Jesús, de la noche conocido, pasea el mes de Abril camino a casa. La gente bulle, alborotada, y habla, a veces a gritos, a veces de nada, mientras la farola de la esquina tiembla de vieja y pestañea. Una sombra intermitente le entretiene, como si fuera un niño, cosa que siempre ha sido. De claroscuro en claroscuro se divierte cuando una canción silbada por encima del vaivén de voces le hace levantar la vista. Paula, quizá fuese su nombre.
De buena memoria y convencido, sabedor de que el amigo de un amigo la frecuenta, Jesús se inventa que hace eses y sesea entre los coches. Sólo quiere conocerla como casi nadie la conoce, allí donde suele estar sola y pocas veces se comparte. Allí, las cinco de la mañana, calle Pintor Velázquez del nuevo día, Paula, que en efecto es llamada, no puede evitar seguir sus pasos con la mirada.

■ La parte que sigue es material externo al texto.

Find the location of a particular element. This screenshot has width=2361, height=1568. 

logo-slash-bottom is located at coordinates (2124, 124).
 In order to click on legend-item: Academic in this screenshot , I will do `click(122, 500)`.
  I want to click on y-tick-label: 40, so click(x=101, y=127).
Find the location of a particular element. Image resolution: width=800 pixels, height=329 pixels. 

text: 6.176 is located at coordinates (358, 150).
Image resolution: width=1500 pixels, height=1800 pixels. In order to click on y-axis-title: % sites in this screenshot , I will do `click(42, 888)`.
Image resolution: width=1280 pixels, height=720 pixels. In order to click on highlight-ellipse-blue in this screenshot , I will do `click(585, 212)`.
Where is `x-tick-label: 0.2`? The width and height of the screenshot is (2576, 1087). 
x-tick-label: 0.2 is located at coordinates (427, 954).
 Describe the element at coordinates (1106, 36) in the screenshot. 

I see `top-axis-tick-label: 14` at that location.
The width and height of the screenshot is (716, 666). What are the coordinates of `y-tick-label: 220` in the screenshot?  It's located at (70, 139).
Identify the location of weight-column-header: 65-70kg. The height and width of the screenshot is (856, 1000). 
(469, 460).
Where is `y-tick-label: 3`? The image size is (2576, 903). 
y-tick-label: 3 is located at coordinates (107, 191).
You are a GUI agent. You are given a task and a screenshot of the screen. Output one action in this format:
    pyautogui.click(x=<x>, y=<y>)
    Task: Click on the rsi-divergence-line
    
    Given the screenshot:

Ella, que tararea al viento una canción que sólo existe en ese instante y que probablemente nunca vuelva a ser silbada, a punto de vencerse por la curiosidad y por ser buena gente.
Él, que se disfraza de perdido alcoholizado vuelve una vez más y se acostumbra, como siempre, a manejar los tiempos y a marcar los pasos.
--¡¡Hola!! ¿Así que me habrías ayudado? -y se sonríe- Pero yo no voy borracho; al menos no tanto.